IIVS, Advancing Science & Animal Welfare Together | SOT 2024 Issue

AM05: New Approach Methodologies for Primary Dermal Irritation: Implementing Human-relevant Testing Approaches

Hans Raabe, IIVS COO, will take part in a CE course, introducing in vitro and in chemico test methods which have been validated for identifying GHS Category 1 and 2 ocular irritants, and are applicable to classifying substances into EPA categories I and II. The presentation will consist of highlighting multiple assays which have been developed and validated for international regulatory purposes. The course also includes a discussion of current applicability and limitations of these methods and how they can be used to support categorization and labeling requirements and coverage of other test methods under development which may be able to discriminate between mild and moderate irritation categories.

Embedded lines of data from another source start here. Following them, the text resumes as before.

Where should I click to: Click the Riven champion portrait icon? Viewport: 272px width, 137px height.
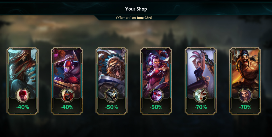(201, 95)
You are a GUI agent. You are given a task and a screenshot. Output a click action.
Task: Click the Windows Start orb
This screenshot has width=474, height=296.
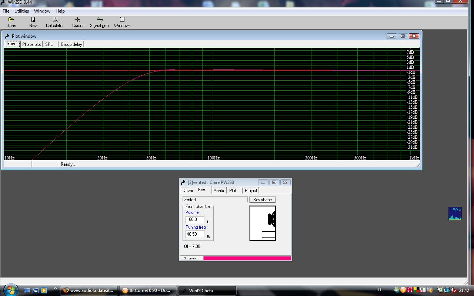(10, 290)
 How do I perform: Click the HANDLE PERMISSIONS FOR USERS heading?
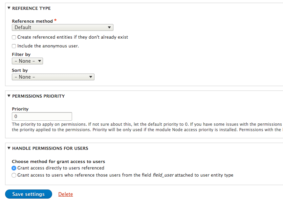click(50, 148)
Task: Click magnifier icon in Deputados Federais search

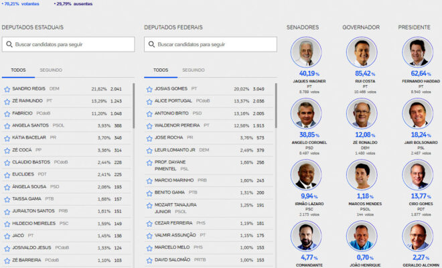Action: [x=151, y=44]
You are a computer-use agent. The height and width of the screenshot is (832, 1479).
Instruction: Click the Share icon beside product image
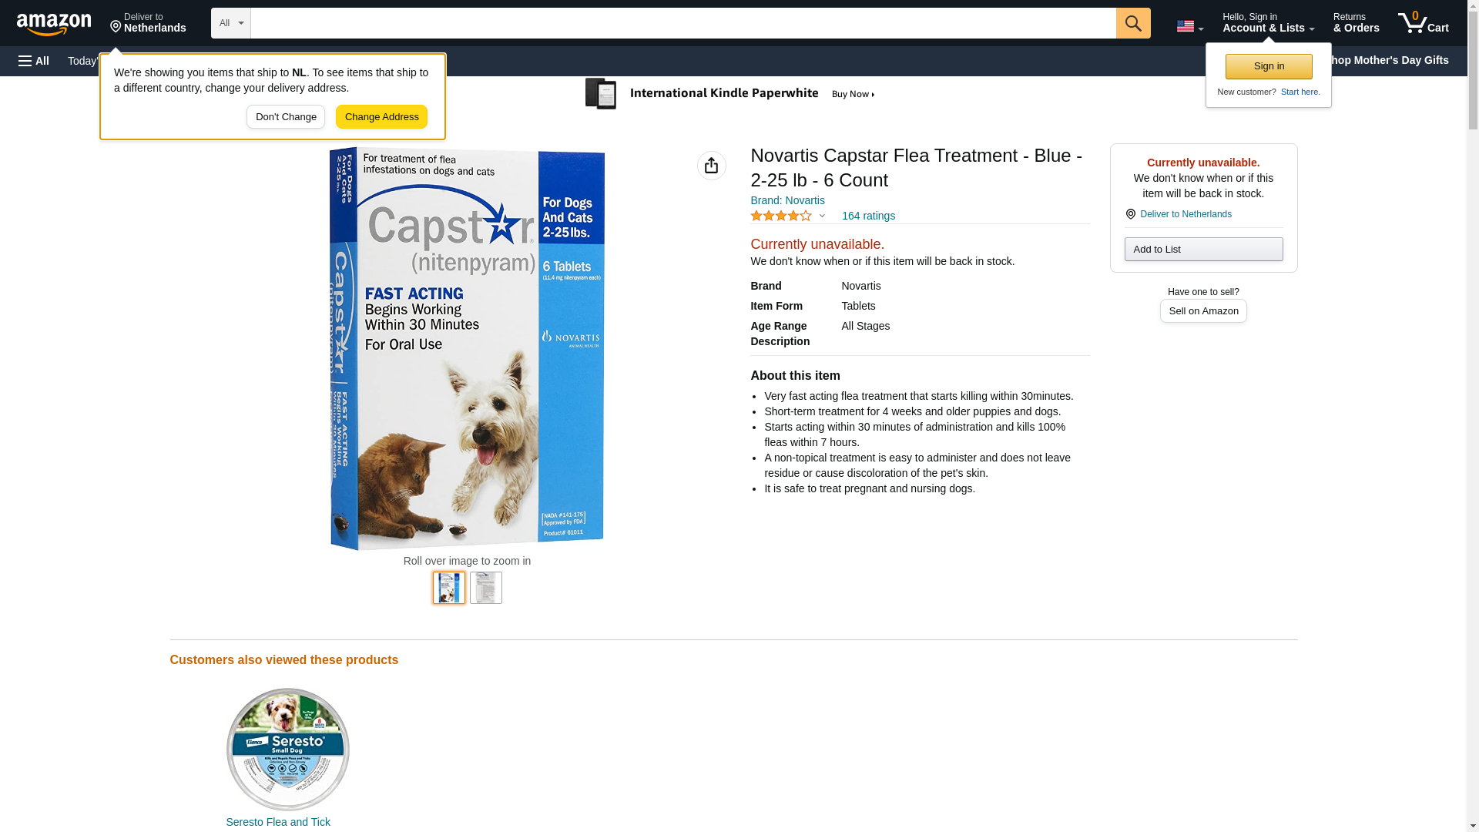pyautogui.click(x=711, y=166)
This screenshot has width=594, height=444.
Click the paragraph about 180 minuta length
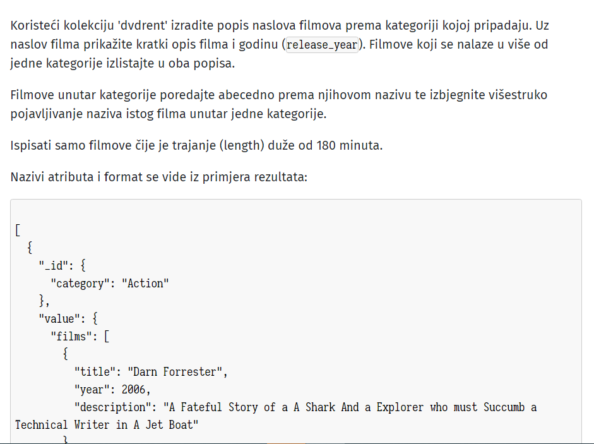tap(196, 145)
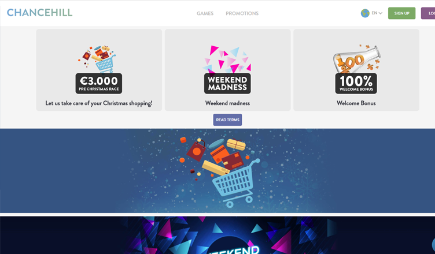Click the pink triangles confetti icon
435x254 pixels.
point(227,59)
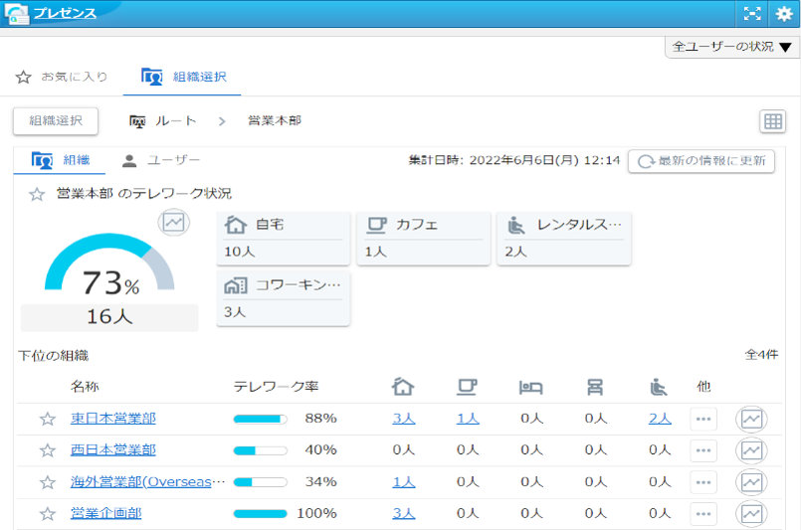The height and width of the screenshot is (530, 801).
Task: Toggle favorite star for 西日本営業部
Action: (x=47, y=450)
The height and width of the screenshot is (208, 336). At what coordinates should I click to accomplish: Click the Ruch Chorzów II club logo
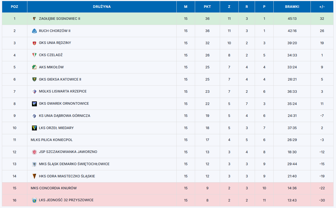(34, 31)
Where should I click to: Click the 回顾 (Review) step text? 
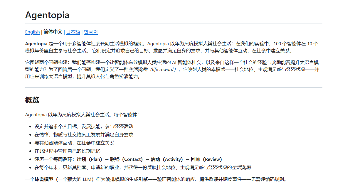tap(206, 159)
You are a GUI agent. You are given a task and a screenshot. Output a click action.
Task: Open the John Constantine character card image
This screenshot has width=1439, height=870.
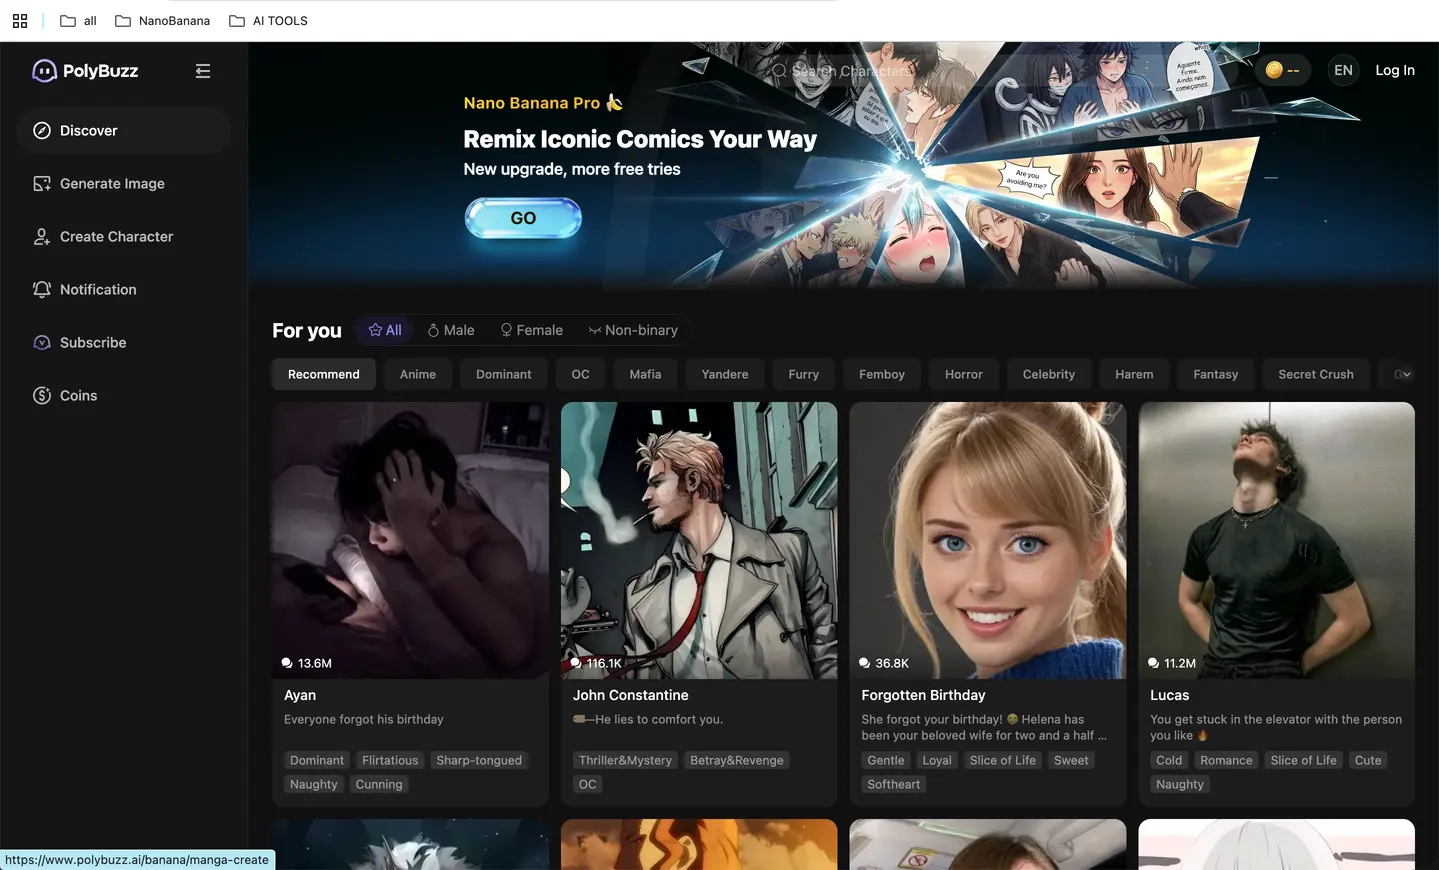(698, 540)
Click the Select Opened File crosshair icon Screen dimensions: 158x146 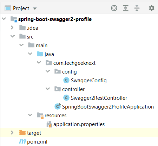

PM13: Human-Derived In Vitro and Ex Vivo Test Systems to Assess Respiratory Toxicity of Chemicals

Holger Behrsing, Director of Respiratory Services, will present an an overview of in vitro and ex vivo pulmonary models and discuss the advantages and challenges in their incorporation into screening and testing strategies. Holger will cover both 2-D models as screening tools as well as 3-D organotypic models of the airway tract including Reconstructed human airway tissues, humna-donor derived spheroids and organoids. There will also be time devoted to a presentation on the utility of Precision-Cut human Lung Slices (PCLS) to model traditional endpoints such as cytotoxicity as well as chronic-exposure related adverse outcomes (e.g. persistent inflammation, goblet cell hyperplasia) and functional outcomes (modulation of ciliary beat frequency) which may reflect serious health complications that can lead to various disease states.

PM12: Bridging the Gap: Educational Needs and Resources

Kristie Sullivan, VP of Education and Outreach will Co-chair and introduce “Allergies Are More Than Skin Deep: Establishing Regulatory Test Methods for Respiratory Sensitization”. This session will update attendees on the latest progress in exploring assessment approaches to identify respiratory sensitizing materials, and evaluate and implement promising approaches to meet international regulatory needs.

Hans will co-present with Toxys CEO Giel Hendricks on "In Vitro Assays for Genetic Toxicity, Developmental Toxicity, and Mechanistic Toxicity". He will specifically discuss the transferability of the ToxTracker assay and availability in the US. Also included in this session will be case studies from scientists who have implemented ToxTracker and other assays developed by Toxys at their own facilities.

Kristie Sullivan, VP of Education and Outreach will present during “The Modernization of the Cosmetic Regulation Act: Perspectives on Recent Implementation Activities and Confirming Safety in Cosmetic Products”. This sessions features presentations and a panel discussion from FDA, industry, consultant, and non-profit experts to share the latest updates on MoCRA implementation. Kristie's presentation, The Future of NAMs in Informing Safety for Cosmetic Ingredients and Products, will discuss how nonanimal methods can fulfill safety assessment needs for companies and FDA under MoCRA.